POV-Ray: Newsgroups: povray.pov4.discussion.general: A serious question about massively parallel architectures (ie GPUs)

POV-Ray : Newsgroups : povray.pov4.discussion.general : A serious question about massively parallel architectures (ie GPUs)		Server Time 14 Mar 2026 17:06:37 EDT (-0400)

From: Chambers
Subject: A serious question about massively parallel architectures (ie GPUs)
Date: 20 Jan 2010 00:11:39
Message: <4b56908b$1@news.povray.org>

Currently I'm waiting for a scene to render.  And you know what's 
killing render time?

Spawning.

With focal blur creating dozens (I had to turn it down from hundreds) of 
rays per pixel, textures which are averages of 8 (I turned it down from 
16) glass textures which each have reflection *and* refraction, area 
lights, media, etc... almost every decent effect in POV is achieved via 
taking large numbers of samples or spawning large numbers of rays.

So, I started thinking about how to speed things up.  Obviously, the 
single easiest way to do so is to reduce the number of rays that need to 
be shot.  Well, I've already turned down the settings, and simplified my 
textures...  there's not much else I can do in that category.

The next step is to run things more in parallel.  My quad core is 
already running 32 threads (high thread count + low block size = fun 
picture to watch trace), so that's maxed out.

The next obvious place to move code to is the GPU.  However, we can't 
just throw blocks of rays at the GPU... the GPU handles things in blocks 
of processors, but in POV adjacent rays may take wildly divergent code 
paths.  In a worst case scenario, you would be able to trace only a 
single ray per execution block on the GPU at a time; at that rate, the 
cost of the data bus would outweigh any benefits of the GPU itself.

So, the question becomes this: what operations does POV-Ray perform 
which can reasonably be grouped together, following more or less an 
identical code path on a large set of data, such that it could be 
reasonably off-loaded to a highly parallel coprocessor such as current 
and upcoming GPUs? (assuming double precision support, which is making 
great headway in recent architectures)  The important part becomes the 
code path... two adjacent rays must take generally the same code path, 
meaning anything which spawns rays is automatically out.

Darren posited in P.O-T that light occlusion could be possible.  I also 
think that other light calculations, such as gathering samples from 
photons or radiosity, could help.

Perhaps if a ray is known to traverse media, all media calculations for 
a single ray could be performed.

What other calculations does POV perform which would be a good fit for 
architectures like this?

Oh, and this /should/ go without saying, but... please keep this to a 
brainstorming, rather than a bashing, thread.  More than anything, it's 
a thought experiment for me as I watch my render proceed ;)

...Chambers

Post a reply to this message

From: scott
Subject: Re: A serious question about massively parallel architectures (ie GPUs)

****************

Instruction 1 =>
Translate this sentence from the forum post into Spanish: "Perhaps if a ray is known to traverse media, all media calculations for a single ray could be performed."
The rows that come next have nothing to do with the forum post.

Input data =>

****************

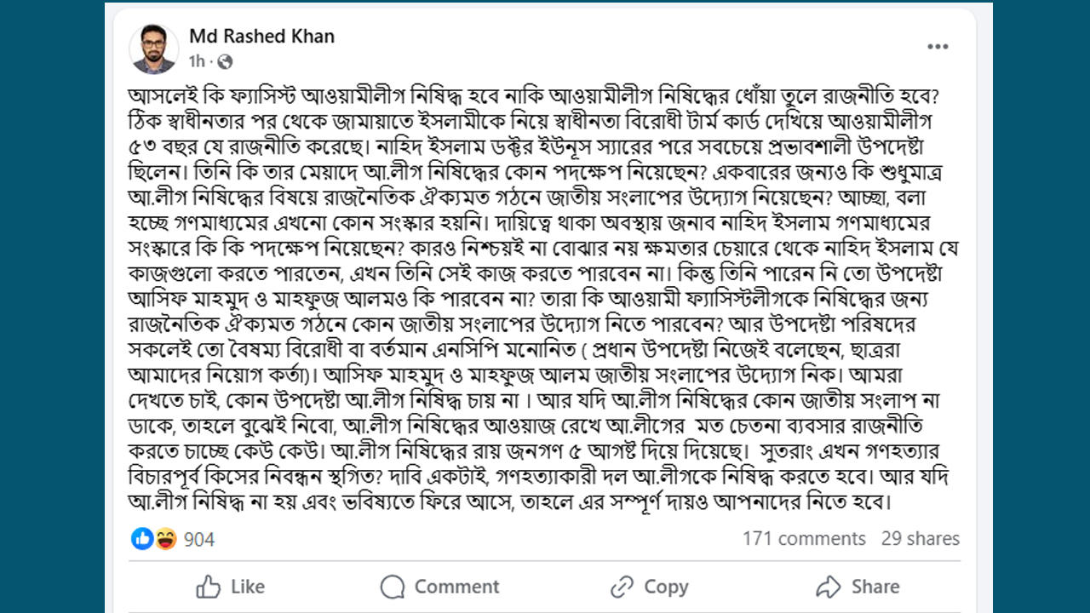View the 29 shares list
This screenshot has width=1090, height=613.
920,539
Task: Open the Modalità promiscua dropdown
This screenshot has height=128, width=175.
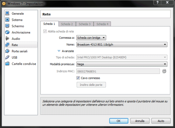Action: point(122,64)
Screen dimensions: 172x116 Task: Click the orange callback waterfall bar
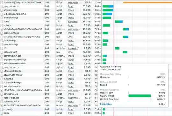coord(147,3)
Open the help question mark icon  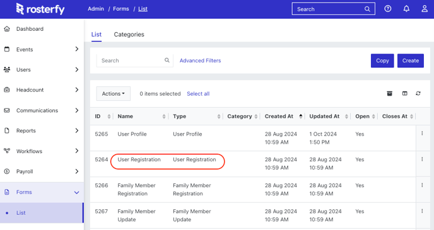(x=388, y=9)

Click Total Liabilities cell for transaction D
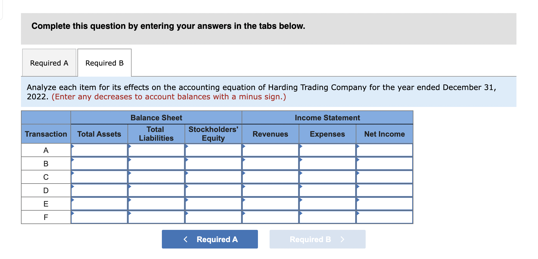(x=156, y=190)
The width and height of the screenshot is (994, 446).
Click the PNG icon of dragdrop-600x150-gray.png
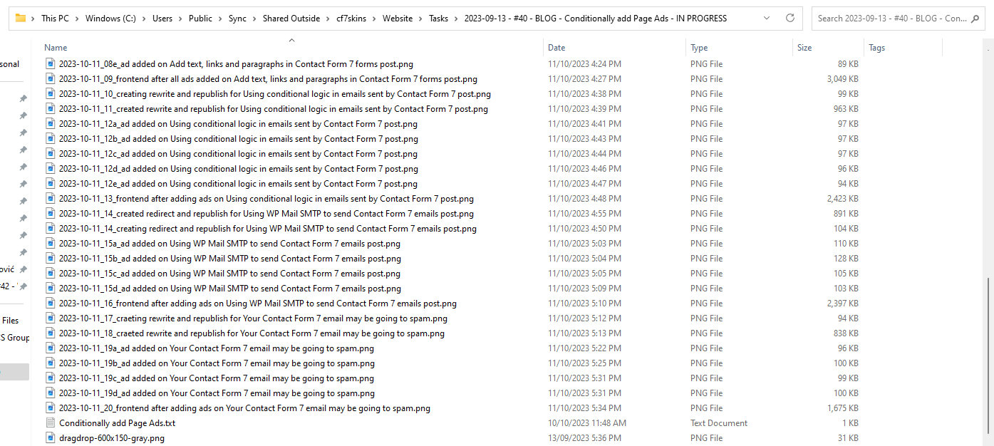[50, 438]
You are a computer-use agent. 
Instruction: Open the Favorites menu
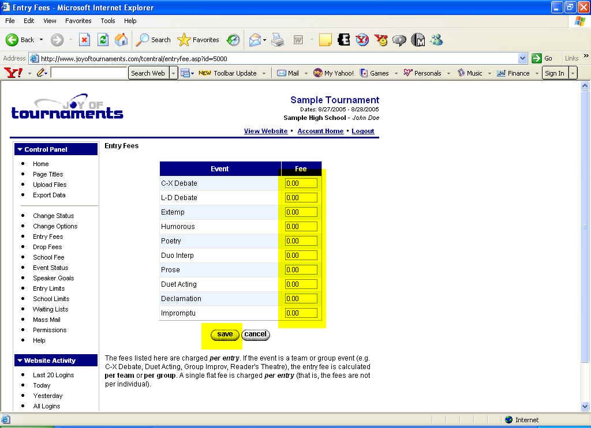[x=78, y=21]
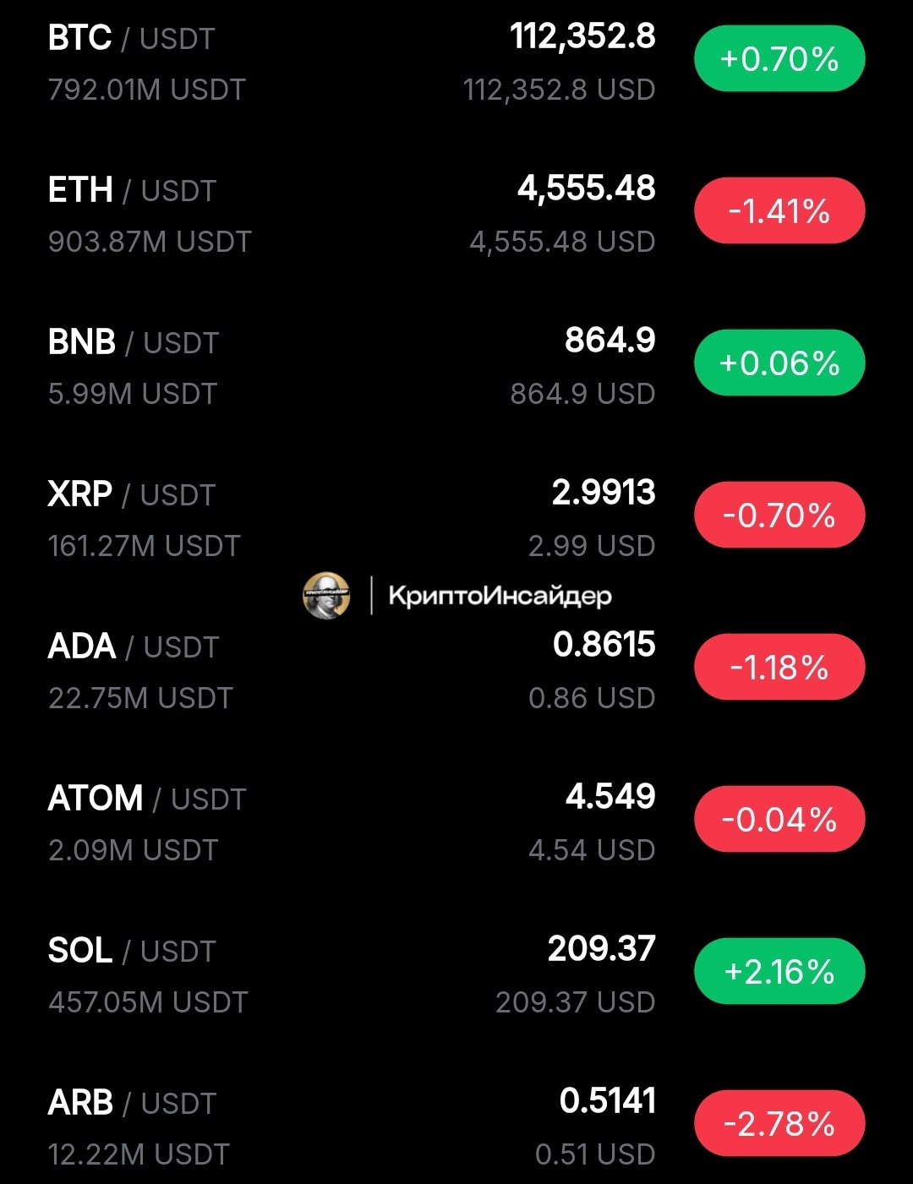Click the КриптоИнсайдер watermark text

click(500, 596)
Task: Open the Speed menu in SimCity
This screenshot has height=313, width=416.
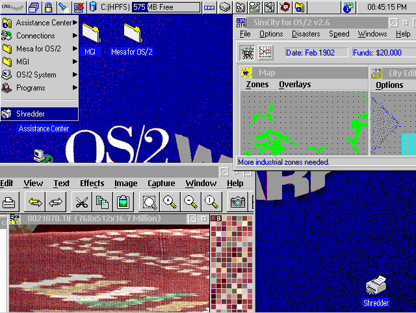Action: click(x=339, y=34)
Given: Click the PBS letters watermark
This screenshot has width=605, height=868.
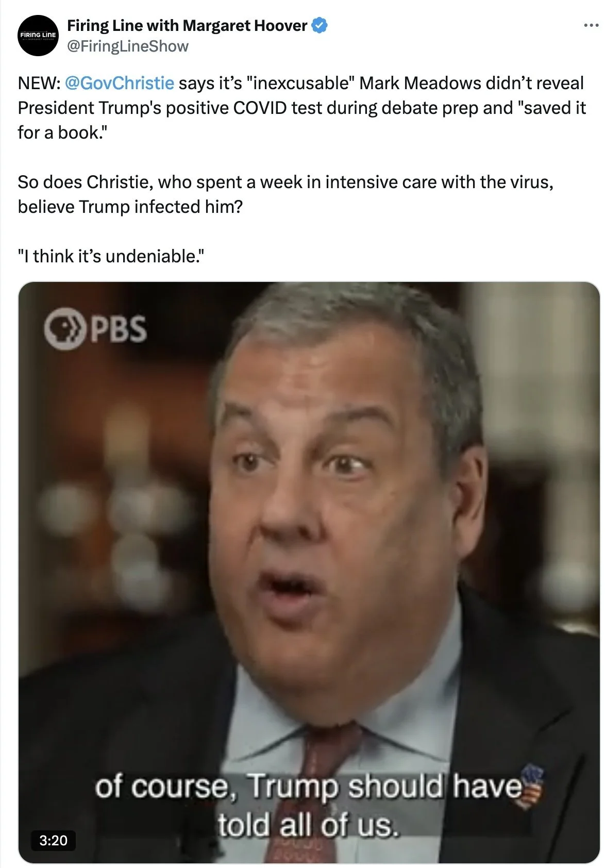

****************

Instruction 2 =>
Render the lines of the rows as a Markdown table with the columns Num and Line, starting at the line that contains "Click Total Liabilities" and ending at the end of the rows. Number the lines, skip blank lines, and leave the pictures out.

Correct output 1 =>
Quizás, si se sabe que un rayo atraviesa un medio, se podrían realizar todos los cálculos de medios para un solo rayo.

Correct output 2 =>
| Num | Line |
|---|---|
| 1 | Click Total Liabilities cell for transaction D |
| 2 | (x=156, y=190) |
| 3 | The width and height of the screenshot is (994, 446). |
| 4 | Click the PNG icon of dragdrop-600x150-gray.png |
| 5 | [50, 438] |
| 6 | You are a computer-use agent.  |
| 7 | Instruction: Open the Favorites menu |
| 8 | [x=78, y=21] |
| 9 | Click the КриптоИнсайдер watermark text |
| 10 | click(500, 596) |
| 11 | Task: Open the Speed menu in SimCity |
| 12 | This screenshot has height=313, width=416. |
| 13 | Action: click(x=339, y=34) |
| 14 | Given: Click the PBS letters watermark |
| 15 | This screenshot has width=605, height=868. |